000_files 001_structure 002_surface_spheres 003_gridbox 004_dock 005_virtual_screen 006_virtual_screen_mpi 007_cartesian_min 008_rescore
Additionally, file names should be clear and logical. We recommend starting with the PDB code followed by the receptor or ligand and ending with what changes were made. For example, 3WZE_lig_AddH_addCharge.mol2 indicates that this file is the ligand for 3WZE and hydrogens and charge have been added.
Preparing the Receptor
Preparing the Ligand
Surface & Spheres
Surface Generation
The generation of the surface of the receptor protein will have better visualization of the binding site of the receptor. In order to do so, load the mol2 file of 3WZE receptor in Chimera:
Action < Surface < show
Then we will save the dms(molecular surface) file as 3WZE_rec.dms, which will be used in the next step of spheres generation:
Tools < Structure Editing < Write DMS
Spheres Generation
First create a new file “INSPH” by typing the following into terminal:
vi INSPH
Then type the following information into this file (anything after # are comments that are references for reading only, and should not be putting into the file) :
3WZE_rec.dms #Molecular Surface file R #This line specifies whether to make the spheres in the model’s exterior (R) or interior (L) X #Specifies that the surface points from the dms file should be used for making spheres(?) 0 #Minimum radius between spheres 4.0 #Max radius of each sphere 1.4 #Minimum radius of each sphere 3WZE.sph #Name of the output file that will be made
Then save the file and run the following command on terminal: note that if you want to re-run this command, make sure you remove file “OUTSPH” before your re-run because this file cannot be overwritten.
sphgen -i INSPH -o OUTSPH
The output file “3WZE.sph” can be visualized by using Chimera, load the output file along with the receptor protein mol2 file, the two structures should be overlapping:
Spheres selection
Since we are only interested in what’s happening in the binding site, we will remove spheres that are far away from the ligand. To do so, use the following command and an output file “selected_spheres.sph” will be generated:
sphere_selector 3WZE.sph 3WZE_lig.mol2 10.0 #sphere_selector [sphere output file] [ligand mol2 file] [radius for distance from ligand]
Box and Grid
Box generation
First we will generate a box that will be used to generate the grid.

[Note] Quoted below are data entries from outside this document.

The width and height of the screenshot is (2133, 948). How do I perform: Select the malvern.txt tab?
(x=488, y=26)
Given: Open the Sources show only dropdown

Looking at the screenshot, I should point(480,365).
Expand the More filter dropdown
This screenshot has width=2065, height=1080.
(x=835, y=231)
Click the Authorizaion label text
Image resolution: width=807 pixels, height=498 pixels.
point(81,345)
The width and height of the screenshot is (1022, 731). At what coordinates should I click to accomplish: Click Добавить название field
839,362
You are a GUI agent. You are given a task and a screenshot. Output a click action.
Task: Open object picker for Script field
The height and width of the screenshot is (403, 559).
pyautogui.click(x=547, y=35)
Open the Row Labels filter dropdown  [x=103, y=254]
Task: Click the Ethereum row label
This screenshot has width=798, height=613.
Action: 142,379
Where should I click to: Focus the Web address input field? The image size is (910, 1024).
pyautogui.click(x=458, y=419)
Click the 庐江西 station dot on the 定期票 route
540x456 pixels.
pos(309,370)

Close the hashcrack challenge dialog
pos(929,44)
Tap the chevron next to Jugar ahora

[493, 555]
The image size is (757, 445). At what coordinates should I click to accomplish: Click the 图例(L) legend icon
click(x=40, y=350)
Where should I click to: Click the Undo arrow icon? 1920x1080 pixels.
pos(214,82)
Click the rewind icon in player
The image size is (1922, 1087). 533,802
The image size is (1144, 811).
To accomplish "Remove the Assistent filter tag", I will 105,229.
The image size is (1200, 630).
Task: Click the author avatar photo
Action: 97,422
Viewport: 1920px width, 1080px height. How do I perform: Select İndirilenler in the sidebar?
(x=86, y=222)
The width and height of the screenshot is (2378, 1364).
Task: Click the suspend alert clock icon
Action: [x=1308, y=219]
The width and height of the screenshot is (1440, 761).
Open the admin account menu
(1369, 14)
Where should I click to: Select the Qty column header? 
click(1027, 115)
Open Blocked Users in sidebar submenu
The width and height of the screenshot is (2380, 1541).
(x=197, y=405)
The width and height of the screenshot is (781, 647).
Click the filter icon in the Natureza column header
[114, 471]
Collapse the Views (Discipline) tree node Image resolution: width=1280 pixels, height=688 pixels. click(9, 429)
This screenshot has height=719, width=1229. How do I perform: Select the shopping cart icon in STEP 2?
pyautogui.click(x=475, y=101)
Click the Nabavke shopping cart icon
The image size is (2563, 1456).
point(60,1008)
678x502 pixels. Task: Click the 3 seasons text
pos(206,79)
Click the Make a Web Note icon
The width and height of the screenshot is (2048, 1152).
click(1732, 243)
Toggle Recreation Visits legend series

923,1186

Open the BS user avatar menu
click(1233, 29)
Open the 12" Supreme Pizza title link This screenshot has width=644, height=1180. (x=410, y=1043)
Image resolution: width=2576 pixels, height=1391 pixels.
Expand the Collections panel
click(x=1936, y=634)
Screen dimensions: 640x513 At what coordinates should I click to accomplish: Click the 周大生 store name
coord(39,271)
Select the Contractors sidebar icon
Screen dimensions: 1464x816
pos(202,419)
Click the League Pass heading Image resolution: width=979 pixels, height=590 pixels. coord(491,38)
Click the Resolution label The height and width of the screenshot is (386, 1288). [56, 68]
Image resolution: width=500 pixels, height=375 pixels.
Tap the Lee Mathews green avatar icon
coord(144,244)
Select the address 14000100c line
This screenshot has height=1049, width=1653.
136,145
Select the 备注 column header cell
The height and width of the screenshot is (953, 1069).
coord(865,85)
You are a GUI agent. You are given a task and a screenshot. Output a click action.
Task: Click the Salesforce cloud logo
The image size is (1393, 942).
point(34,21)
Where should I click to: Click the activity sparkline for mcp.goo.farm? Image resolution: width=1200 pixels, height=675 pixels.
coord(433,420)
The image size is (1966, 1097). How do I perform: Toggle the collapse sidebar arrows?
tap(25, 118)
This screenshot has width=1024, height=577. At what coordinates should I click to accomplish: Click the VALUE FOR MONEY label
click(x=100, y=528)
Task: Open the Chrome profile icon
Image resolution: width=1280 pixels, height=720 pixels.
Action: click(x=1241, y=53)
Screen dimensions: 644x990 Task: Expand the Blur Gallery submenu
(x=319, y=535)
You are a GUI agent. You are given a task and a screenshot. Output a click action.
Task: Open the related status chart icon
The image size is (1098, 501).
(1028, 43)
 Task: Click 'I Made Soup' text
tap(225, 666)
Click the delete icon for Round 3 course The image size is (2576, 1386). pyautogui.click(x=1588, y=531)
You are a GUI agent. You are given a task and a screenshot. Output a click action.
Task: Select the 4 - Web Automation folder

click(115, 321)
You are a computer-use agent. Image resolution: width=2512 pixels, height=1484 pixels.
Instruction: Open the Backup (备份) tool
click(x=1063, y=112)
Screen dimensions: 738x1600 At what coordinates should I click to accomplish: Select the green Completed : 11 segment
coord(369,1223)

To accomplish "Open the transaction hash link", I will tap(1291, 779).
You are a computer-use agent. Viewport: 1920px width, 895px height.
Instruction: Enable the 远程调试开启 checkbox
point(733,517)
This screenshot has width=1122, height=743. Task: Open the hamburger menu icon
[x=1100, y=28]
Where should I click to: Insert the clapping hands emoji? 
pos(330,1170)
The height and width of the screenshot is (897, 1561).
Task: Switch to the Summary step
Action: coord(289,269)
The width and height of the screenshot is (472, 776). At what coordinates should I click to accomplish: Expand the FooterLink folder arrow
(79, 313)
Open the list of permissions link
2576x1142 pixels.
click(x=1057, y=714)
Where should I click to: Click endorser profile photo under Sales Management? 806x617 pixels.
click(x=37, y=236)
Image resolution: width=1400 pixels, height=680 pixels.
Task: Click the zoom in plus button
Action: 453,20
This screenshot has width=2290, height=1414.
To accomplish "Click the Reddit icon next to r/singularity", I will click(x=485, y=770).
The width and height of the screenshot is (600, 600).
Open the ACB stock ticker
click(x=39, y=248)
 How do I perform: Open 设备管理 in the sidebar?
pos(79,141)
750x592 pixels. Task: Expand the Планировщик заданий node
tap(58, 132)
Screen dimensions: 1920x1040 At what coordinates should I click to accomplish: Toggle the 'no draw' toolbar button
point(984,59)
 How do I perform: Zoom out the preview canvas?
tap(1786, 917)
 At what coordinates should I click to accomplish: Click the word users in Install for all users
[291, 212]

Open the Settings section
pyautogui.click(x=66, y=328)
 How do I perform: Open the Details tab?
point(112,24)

To generate a box, we will need to create a new file “showbox.in” by using the following command:
vi showbox.in
Then type the following information into the file (anything after # are comments that are references for reading only, and should not be putting into the file) :
Y #Indicates that we want to make a box 8.0 #Extra length beyond the spheres to be included by the box in all directions selected_spheres.sph #Indicates that the box should be constructed to encompass the spheres in this file. 1 #This specifies which cluster of spheres should be used to generate the box. 3WZE.box.pdb #Name of output file
Then, run the following code to get the boxed structure:
showbox < showbox.in
Grid generation
Create a new file “grid.in” by using the following command:
vi grid.in
Then type the following information into the file:
compute_grids yes grid_spacing 0.4 output_molecule no contact_score no energy_score yes energy_cutoff_distance 9999 atom_model a attractive_exponent 6 repulsive_exponent 9 distance_dielectric yes dielectric_factor 4 bump_filter yes bump_overlap 0.75 receptor_file 3WZE_rec.mol2 box_file 3WZE.box.pdb vdw_definition_file /gpfs/projects/AMS536/zzz.programs/dock6.10/parameters/vdw_AMBER_parm99.defn score_grid_prefix grid
Then generate the grid by typing the following command:
grid -i grid.in -o gridinfo.out
This will generate three files: “gridinfo.out”, “grid.bmp”, and “grid.nrg”. Open “gridinfo.out” and check if the information about the receptor matches the that from the paper and your previous preparations. Also check to make sure there are no error messages at the bottom.